Toy model of superposition control

Bartosz Rzepkowski

One of the most important open questions posed by the authors of the famous ”Toy models of superposition” paper is ”how can we control whether superposition and polysemanticity occur?” In this research proposal, we present a novel approach, which we hope will be a step forward in answering this question. We will operate under the assumption that each feature corresponds to a single neuron within a neural network layer. This restriction was selected because it is the most desirable one from the perspective of interpretability of neural networks. Under this framework, we will demonstrate how to ”handpick” desired features which

we want to use in the next layer, and how to impose precise restrictions on how those features should be superposed in the hidden space. This also implies that it is possible to fully prevent superposition if desired.

We hope that the techniques shown in this proposal will allow developers to design blueprints clearly defining which features should be kept at any network

depth, how those features should be superposed (if at all), and eventually dynamically adjust this specification.

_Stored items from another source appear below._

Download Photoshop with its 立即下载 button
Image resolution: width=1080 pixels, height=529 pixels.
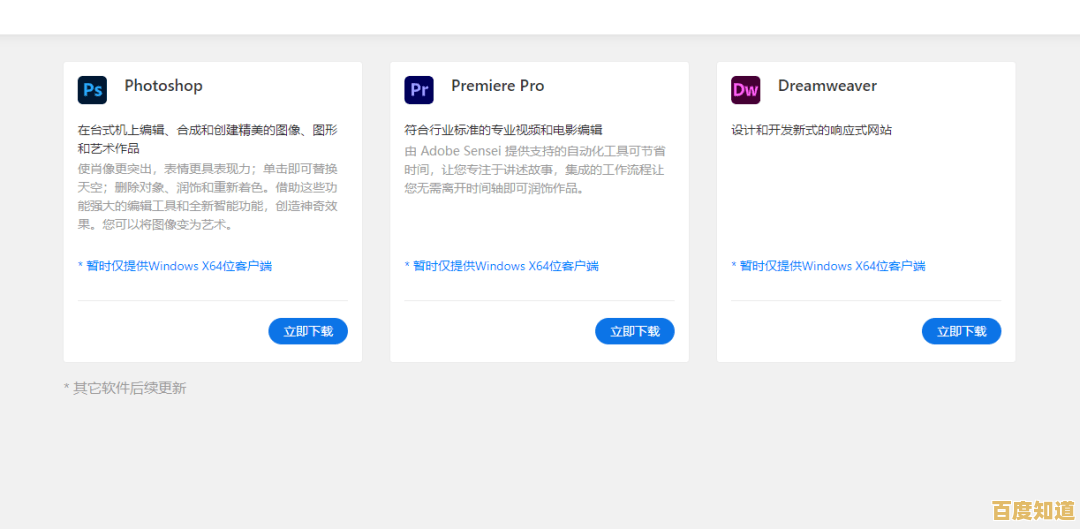(x=308, y=331)
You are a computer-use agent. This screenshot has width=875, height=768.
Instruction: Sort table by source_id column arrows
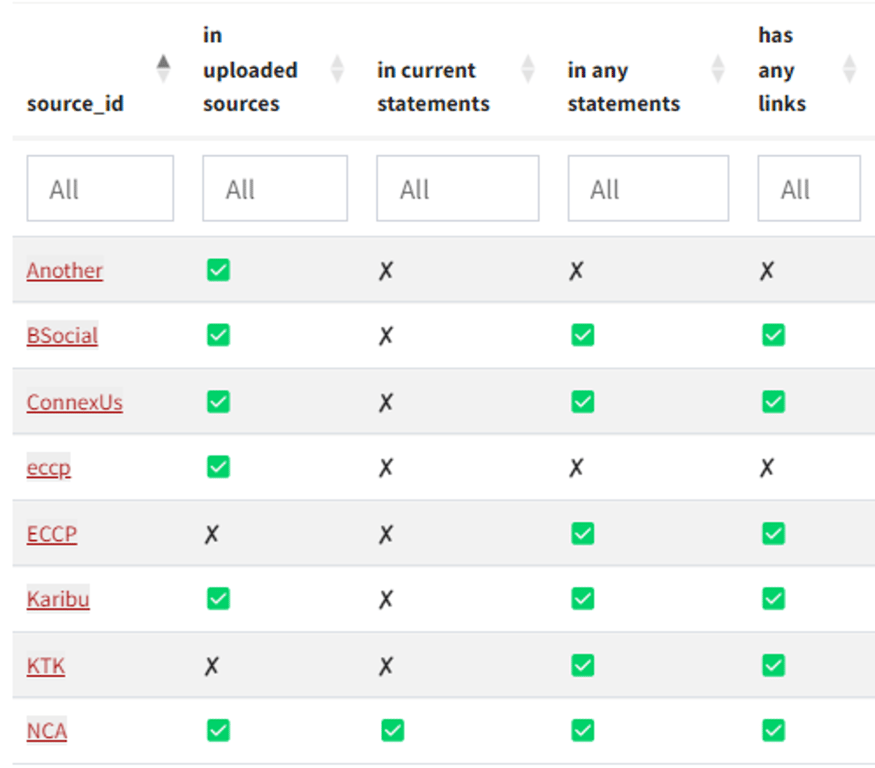163,69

This will effectively allow developers to decide a priori, which circuits are allowed to form in the network, rather than discovering them after training is finished. The presented supervised learning algorithm will then force the neural network to follow this blueprint. We present how the whole procedure might work on a simple multilayer feedforward toy model.

The proposed method incorporates tensor network formalism along with Riemannian optimization techniques, both concepts widely used in the field of computational physics.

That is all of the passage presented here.